Another quick question. I have some play sand that I used in another tank as a substrate. I thought of putting a 1/8th to 1/4 inch layer of sand between the inch of gravel I'm going to put in and the 1.5 inches of soil w/ crushed oyster shells I already have in the tank. The thought being that it would initially help keep the soil from mixing into the water knowing that it will probably just mix into the soil over time.

I'm actually waiting for the light fixture I want to come in stock so this is giving me some extra time to probably over think this.... Let me know if this is just a waste of time. 

Thanks.


----------



## nebusa (Mar 16, 2010)

So I grew tired of waiting for the light fixture that I wanted to come in. Instead I order two 96W light fixtures that fit very well. 

I vacumed out most of the play sand that I had put on top of the soil. I figure once it's wet the remaining sand will mix with the soil. 

I took you advice and ordered the "Hard to Kill Package" From aqua botanic. So my plants are on the way and they include the following. 

5 of : Amazon Sword 
1 of : Crinum calamistratum 
6 of : Dwarf Hairgrass 
2 of : Giant Sagittaria 
1 of : Hard to Kill Package 
6 of : Lobelia cardinalis small form 
Hard to Kill Package:
2 Java Fern 
2 Anubias nana 
3 Java Lace Fern 
4 Cryptocoryne spiralis
6 Cryptocoryne wendtii small
1 Hornwort 
2 Wisteria 
10 Dwarf Sag (1 bunch) 
1 Java moss

Any advice or recomendations on this list? 

Thanks!


----------



## nebusa (Mar 16, 2010)

Well I am having some trouble with my setup and hoping you can all give me some advice.

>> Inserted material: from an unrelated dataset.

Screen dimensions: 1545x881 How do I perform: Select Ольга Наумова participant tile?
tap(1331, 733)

The soil is releasing alot of tannins as the generic potting soil I used had many small twigs and peices of wood. I tried to get all of the big peices out from the start, but it has been two weeks and the water is not clearing so I think there is a bunch of this matter in the soil.

Additionally after three days I started to notice alage forming on the sides of the glass and in the water column. It looked as though it was setting up for a bloom. I turned off one of my light fixtures so I'm operating on 11 hours of light per day with a break over the lunch hour with 96 watts. This is just over two watts per gallon. 

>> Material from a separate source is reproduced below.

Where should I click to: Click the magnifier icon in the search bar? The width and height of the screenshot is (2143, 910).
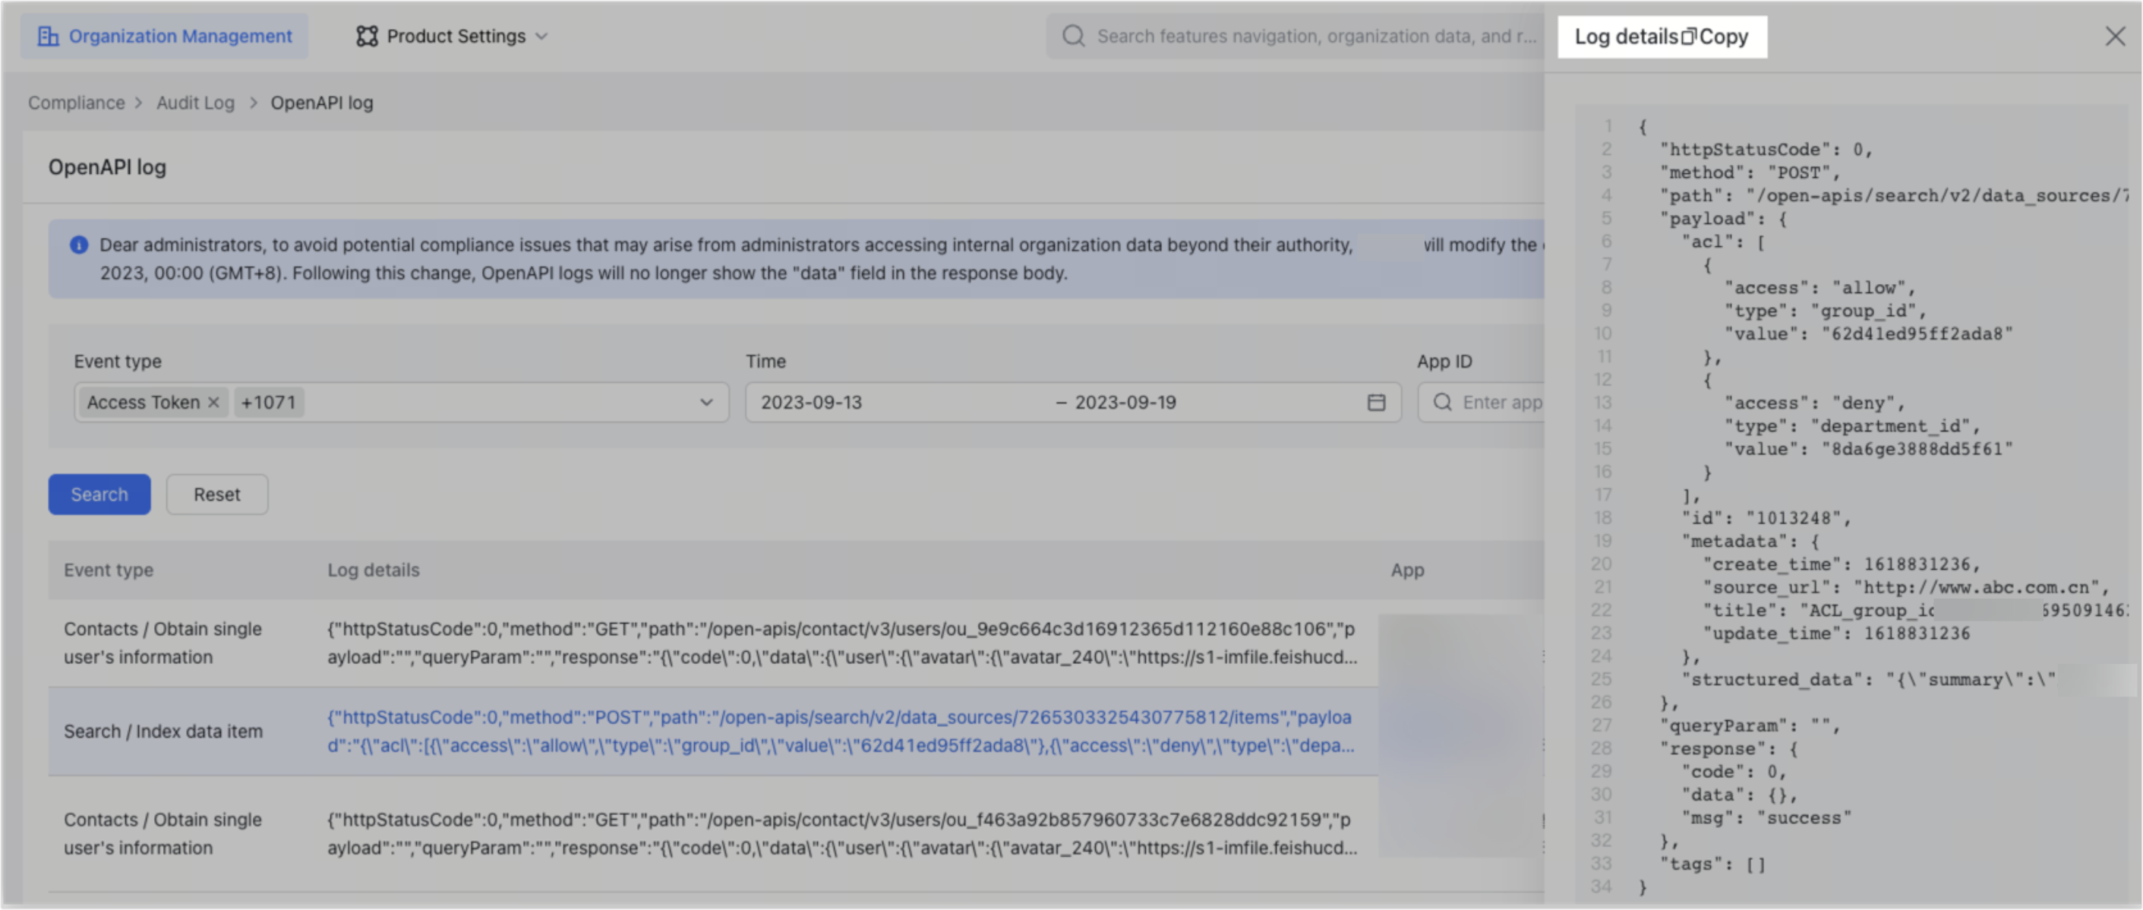(1073, 36)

I added an internal filter that has active carbon to try and cut out the tannins. It seems to clear the water a little after adding new carbon for a day or two but then it contues to get darker and darker.

My Moneywart is taking off. Everything else for the most part is stagnent. 

Without much plant growth it seems that I am starting to see small amounts of green hair alage forming on some of the plants. I've tried to clean that off as much as possible, but I'm really struggling as I feel this tank is taking a turn for the worse.

I have 17 glowlight tetras, 6 cory's, and a handful of ghost shrimp. The fish are all doing great and appear very healthy.

Thanks in advance.


----------



## Tuiflies (Jan 21, 2010)

The tanins won't hurt anything but if you don't like the look, you'll either have to do lots of w/c's for quite a while or start over. Algae's pretty much the norm for new NPT's so I wouldn't worry about that. There's usually a break in period when the soil's releasing lots of organics (leading to algae) but you can help control that with w/c's as well. I wouldn't give up for atleast 4 months. Just keep up with weekly (or semi-weekly) w/c's and you might reduce the tanins to an acceptable level and keep the algae in check at the same time.


----------



## nebusa (Mar 16, 2010)

I took out the Powerhead that I had in the tank for water movement and have added a canister filter. 

I couldn't be more happy as I added Seachem Purigen to the filter and it has completley cleared up the tannins. I was using an off the aquarium filter with active carbon only prior to that which helped, but the purigen really seems to have done the trick. 

My forground plants are getting much more light and appear very happy. For the most part every on of the plants are showing signs of new growth.


----------